I’m Not as Bad as Howie Kurtz Says

Well, I like you better than you like yourself, Jim. You’re always engaging and provocative—even when I’m the target of your latest jihad!

It’s undoubtedly true that The Fortune Tellers has a sharp focus on breathless reporting, stock touting, and perpetual prognostication–because that is the crazed world of Wall Street, and it’s the world in which CNBC, CNNfn, Bloomberg, Dow Jones, TheStreet.com, and MarketWatch.com all dwell. It’s the world in which owners of Priceline.com dwelled yesterday when the stock plummeted by more than 40 percent, leaving William Shatner on a deserted planet. And it’s the world in which you dwell, Jim, at least when I was in your office watching you yell “Sell five Intel! Sell five more Micro!” (5,000 shares, of course) while reading e-mail, watching CNBC, writing your column, and guzzling Diet Dr Pepper.

Yes, if someone is smart enough to buy and hold stocks for the long term, they can tune out most of this white noise and don’t have to worry about whether Maria Bartiromo’s morning reports goose their stock five points. But millions of Americans have been lured into the short-term trading game by the relentless media drumbeat about how making big bucks is easier than Regis’ first few Millionaire questions.

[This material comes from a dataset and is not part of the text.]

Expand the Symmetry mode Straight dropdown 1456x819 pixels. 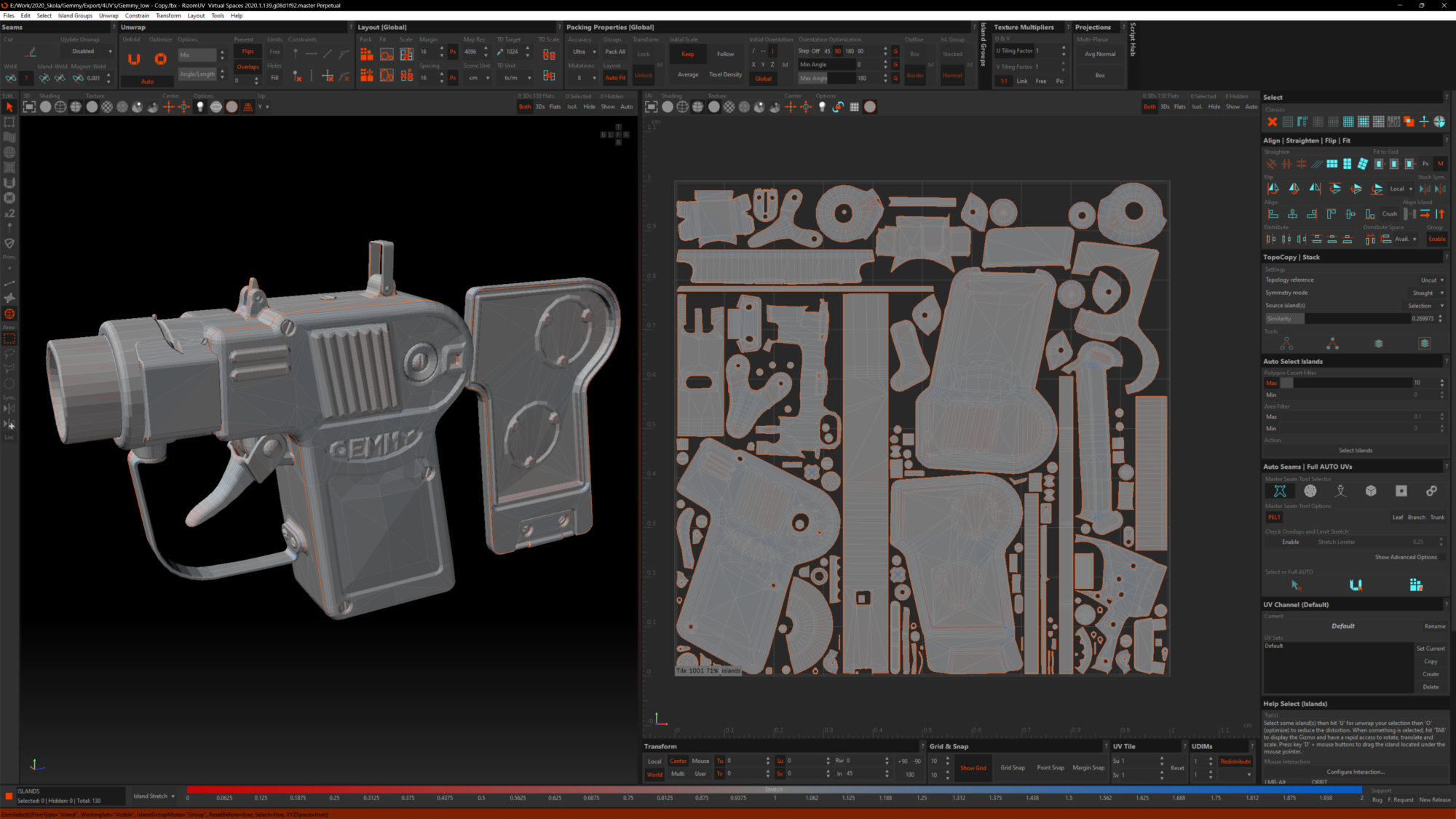click(x=1428, y=293)
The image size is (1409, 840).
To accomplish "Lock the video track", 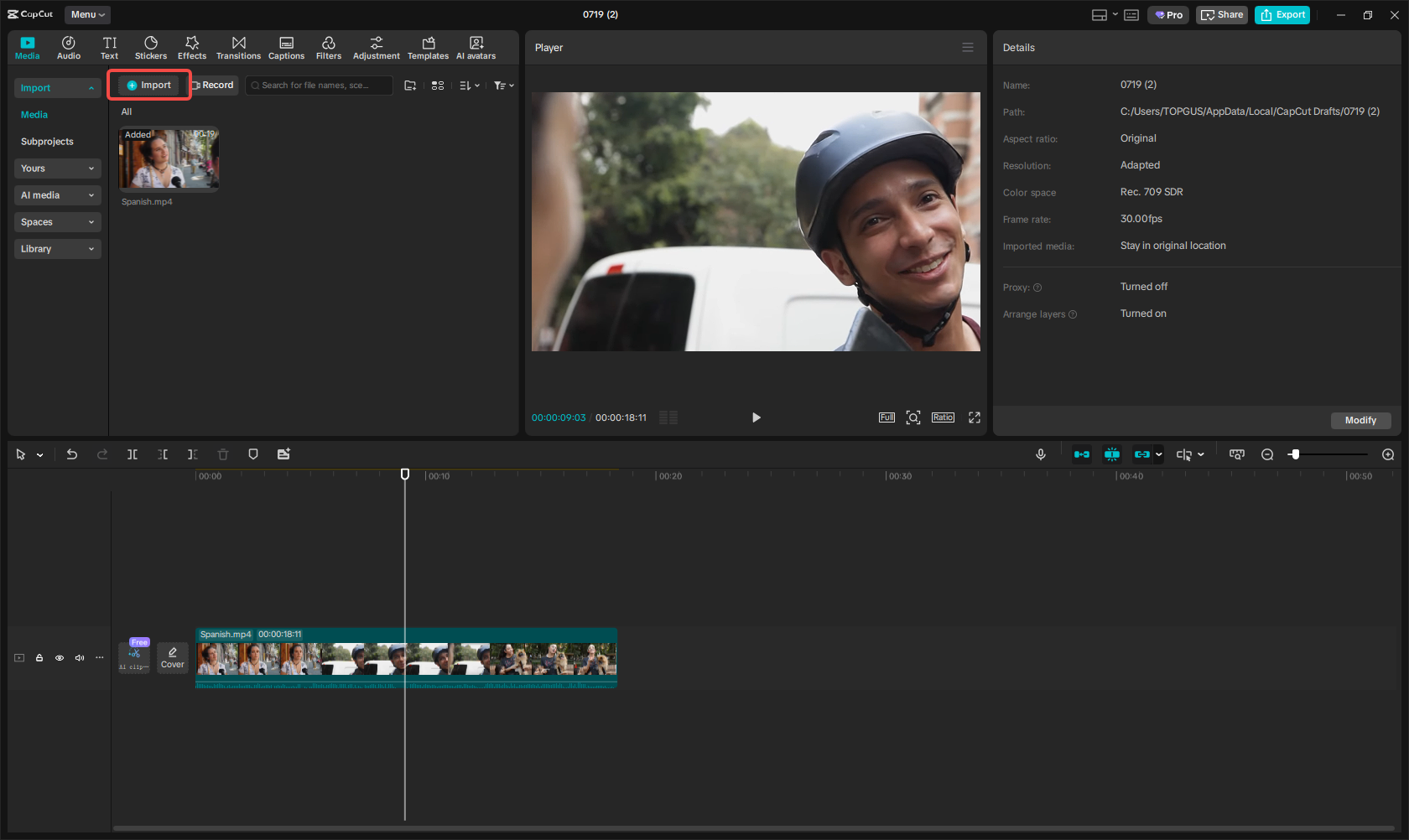I will (39, 658).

I still think you let the financial news biz—you know, the guys who fell for the Emulex hoax, who reported the “unconfirmed rumor” that Microsoft had settled its antitrust case—off the hook too easily. And it’s the journalists, far too often, who fail to hold accountable the Wall Street analysts you love to hate. The reaction I’m getting to the book suggests that I’ve touched a nerve—and in your case, several hundred raw nerve endings. But if you were a laid-back guy, I’d have left you on the cutting-room floor. Instead, you’re a tiny bit more famous.